Pour comprendre le noyau de la Terre, ils compriment du fer au laser

Grâce à une nouvelle technique utilisant un laser de grande puissance, capable, simultanément, de chauffer et de comprimer du fer, des géophysiciens ont approché les conditions régnant dans le noyau de la Terre. De quoi mieux comprendre notre planète, avec sa tectonique des plaques et son champ magnétique. Mais l’équipement servira aussi pour simuler le cœur des superterres.

Une équipe internationale de physiciens japonais, britanniques et français vient de publier dans les Pnas les résultats de travaux qui auraient sans aucun doute plu à Percy Williams Bridgman, l’un des pionniers de la physique des hautes pressions. Inventeur d’une technique permettant de soumettre des échantillons de matière à des pressions dépassant 100.000 atmosphères, ce scientifique américain a eu l’idée des cellules à enclumes. Elles ont permis de réaliser des expériences sur l’état de la matière à grande profondeur, au cœur de la Terre ou de planètes géantes comme Jupiter.

Les plus célèbres cellules à enclumes sont celles de son élève Francis Birch qui, en 1952, a démontré que le manteau de la Terre est principalement composé de silicates, et que notre planète dispose aussi d’un noyau externe liquide et d’un noyau interne solide, tous deux constitués de fer. Pour cela, il a comparé les données provenant de l’analyse des ondes sismiques se propageant à l’intérieur de la Terre à celles déduites de l’étude des ondes élastiques similaires parcourant en laboratoire des matériaux soumis aux hautes pressions et températures.
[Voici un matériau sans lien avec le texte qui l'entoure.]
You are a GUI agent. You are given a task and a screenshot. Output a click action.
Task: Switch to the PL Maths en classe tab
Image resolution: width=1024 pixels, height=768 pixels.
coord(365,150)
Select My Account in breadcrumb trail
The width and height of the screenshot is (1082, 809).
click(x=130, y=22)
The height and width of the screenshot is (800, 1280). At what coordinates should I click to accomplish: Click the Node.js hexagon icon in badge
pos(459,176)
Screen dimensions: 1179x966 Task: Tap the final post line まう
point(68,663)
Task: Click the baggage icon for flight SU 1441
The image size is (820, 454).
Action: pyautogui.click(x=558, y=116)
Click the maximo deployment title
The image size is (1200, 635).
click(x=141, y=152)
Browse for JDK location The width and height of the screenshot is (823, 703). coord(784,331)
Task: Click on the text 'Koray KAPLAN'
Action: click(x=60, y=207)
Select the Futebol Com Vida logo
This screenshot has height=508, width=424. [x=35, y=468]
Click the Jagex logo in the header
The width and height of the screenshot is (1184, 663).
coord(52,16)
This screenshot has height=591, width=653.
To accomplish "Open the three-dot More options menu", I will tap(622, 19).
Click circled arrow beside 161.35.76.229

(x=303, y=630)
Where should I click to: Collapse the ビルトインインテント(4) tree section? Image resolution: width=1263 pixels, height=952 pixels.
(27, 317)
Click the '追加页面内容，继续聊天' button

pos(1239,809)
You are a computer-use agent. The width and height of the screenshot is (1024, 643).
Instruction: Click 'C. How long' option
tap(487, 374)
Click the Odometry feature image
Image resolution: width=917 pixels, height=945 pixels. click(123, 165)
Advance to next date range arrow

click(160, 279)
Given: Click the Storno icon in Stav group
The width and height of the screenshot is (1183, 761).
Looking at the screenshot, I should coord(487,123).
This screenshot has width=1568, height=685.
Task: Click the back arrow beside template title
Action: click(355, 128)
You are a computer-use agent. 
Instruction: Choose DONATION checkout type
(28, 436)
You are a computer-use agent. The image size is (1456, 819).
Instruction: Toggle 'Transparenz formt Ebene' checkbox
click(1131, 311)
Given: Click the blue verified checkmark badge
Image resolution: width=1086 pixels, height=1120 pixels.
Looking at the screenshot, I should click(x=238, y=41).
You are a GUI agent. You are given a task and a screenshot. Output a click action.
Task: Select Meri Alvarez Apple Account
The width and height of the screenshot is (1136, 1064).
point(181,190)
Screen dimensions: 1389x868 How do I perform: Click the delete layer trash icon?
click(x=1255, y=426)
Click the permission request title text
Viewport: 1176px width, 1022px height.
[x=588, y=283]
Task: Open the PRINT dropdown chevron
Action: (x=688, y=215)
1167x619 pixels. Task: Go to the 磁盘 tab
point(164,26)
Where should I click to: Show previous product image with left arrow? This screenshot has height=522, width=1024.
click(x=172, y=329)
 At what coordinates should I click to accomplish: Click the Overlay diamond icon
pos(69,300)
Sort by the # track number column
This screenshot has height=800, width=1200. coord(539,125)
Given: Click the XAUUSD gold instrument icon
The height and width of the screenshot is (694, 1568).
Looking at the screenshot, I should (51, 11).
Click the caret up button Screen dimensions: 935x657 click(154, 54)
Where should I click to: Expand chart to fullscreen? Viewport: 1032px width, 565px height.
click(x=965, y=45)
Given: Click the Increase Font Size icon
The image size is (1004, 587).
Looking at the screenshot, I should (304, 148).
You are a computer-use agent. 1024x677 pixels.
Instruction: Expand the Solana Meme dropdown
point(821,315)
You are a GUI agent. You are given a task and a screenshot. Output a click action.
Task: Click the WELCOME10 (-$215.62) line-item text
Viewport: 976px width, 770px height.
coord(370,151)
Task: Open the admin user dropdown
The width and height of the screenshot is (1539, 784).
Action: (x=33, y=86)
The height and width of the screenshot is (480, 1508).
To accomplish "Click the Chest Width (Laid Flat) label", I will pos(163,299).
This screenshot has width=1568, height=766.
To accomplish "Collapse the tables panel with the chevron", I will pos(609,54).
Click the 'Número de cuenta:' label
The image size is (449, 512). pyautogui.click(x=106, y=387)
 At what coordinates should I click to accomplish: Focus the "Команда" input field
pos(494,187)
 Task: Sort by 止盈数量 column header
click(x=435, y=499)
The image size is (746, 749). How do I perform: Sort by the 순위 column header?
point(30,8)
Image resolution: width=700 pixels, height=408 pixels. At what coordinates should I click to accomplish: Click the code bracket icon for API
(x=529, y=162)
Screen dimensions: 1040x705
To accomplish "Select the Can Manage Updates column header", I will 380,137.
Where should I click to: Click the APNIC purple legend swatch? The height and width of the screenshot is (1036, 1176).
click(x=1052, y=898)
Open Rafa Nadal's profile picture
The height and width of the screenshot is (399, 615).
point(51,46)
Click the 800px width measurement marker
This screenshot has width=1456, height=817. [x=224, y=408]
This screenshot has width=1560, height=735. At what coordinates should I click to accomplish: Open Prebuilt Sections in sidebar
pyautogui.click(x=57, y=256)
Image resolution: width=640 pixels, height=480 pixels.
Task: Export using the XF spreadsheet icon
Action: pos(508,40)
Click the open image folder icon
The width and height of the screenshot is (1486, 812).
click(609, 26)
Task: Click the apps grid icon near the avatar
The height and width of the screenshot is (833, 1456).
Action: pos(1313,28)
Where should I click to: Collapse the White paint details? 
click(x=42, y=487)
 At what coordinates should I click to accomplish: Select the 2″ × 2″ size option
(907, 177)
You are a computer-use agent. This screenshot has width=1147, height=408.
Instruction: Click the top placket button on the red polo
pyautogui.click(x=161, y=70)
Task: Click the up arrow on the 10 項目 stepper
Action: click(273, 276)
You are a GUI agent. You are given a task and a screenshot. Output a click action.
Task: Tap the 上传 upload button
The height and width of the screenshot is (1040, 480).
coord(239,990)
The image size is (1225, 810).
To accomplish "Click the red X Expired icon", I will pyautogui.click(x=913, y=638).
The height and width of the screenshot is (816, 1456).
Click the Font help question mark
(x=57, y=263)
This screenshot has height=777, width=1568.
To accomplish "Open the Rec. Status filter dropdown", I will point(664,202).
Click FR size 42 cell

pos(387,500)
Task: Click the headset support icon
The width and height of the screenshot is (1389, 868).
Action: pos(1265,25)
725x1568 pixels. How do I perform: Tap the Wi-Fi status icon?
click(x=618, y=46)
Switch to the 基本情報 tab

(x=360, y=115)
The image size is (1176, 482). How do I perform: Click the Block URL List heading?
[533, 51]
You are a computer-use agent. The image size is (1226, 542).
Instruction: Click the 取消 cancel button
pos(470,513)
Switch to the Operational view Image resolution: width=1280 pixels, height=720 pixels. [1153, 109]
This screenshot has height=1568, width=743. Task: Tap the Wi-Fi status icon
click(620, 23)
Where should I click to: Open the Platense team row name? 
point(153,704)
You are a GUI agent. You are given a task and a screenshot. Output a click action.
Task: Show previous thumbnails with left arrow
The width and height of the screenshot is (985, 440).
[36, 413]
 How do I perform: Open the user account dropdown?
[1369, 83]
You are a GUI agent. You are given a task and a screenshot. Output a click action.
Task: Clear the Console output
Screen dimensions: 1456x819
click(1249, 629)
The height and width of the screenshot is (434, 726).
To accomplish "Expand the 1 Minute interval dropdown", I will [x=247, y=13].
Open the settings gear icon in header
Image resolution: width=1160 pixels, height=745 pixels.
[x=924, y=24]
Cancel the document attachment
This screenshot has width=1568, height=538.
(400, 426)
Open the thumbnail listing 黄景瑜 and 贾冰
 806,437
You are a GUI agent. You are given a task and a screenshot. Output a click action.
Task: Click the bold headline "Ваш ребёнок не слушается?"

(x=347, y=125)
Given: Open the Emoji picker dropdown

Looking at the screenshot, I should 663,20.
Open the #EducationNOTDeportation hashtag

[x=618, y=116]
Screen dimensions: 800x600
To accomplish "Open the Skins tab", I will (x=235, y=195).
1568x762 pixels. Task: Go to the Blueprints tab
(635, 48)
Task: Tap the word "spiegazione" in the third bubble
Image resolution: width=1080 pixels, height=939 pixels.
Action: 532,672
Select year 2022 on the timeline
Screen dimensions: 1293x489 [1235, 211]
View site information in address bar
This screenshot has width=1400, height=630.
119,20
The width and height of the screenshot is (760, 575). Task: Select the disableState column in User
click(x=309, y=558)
Les cellules à enclumes de Bridgman étaient initialement composées de carbure de tungstène. Elles ont pavé la voie aux cellules à enclumes de diamant, utilisées aujourd’hui de façon routinière pour des expériences à haute pression. Avec elles et des rayons X produits par des synchrotrons, les physiciens ont tenté de préciser depuis une vingtaine d’années la température et l’état du fer à l’interface entre la graine, la partie solide du noyau de la Terre, et sa partie externe, qui est liquide.

Laser de puissance LULI

Une partie de l’équipement du laser de puissance au LULI, le Laboratoire pour l’Utilisation des Lasers Intenses, une unité mixte de recherche (CNRS, École Polytechnique, CEA, université Pierre et Marie Curie). Cet instrument sert à étudier la physique des plasmas chauds, depuis les atomes jusqu’aux étoiles en passant par les planètes. (Source : LULI)

C’est une question d’importance en particulier parce que la chaleur libérée par la cristallisation du noyau entretient les mouvements turbulents à l’origine du champ magnétique terrestre, via le fameux effet de dynamo autoexcitée reproduit en laboratoire par l’expérience VKS. Plus généralement, le transfert de chaleur entre le noyau et le manteau intervient dans les mouvements convectifs à l’origine de la tectonique des plaques et du volcanisme. Là aussi, pour mieux comprendre ces phénomènes, il faut mieux connaître l’état et la température du fer dans le noyau.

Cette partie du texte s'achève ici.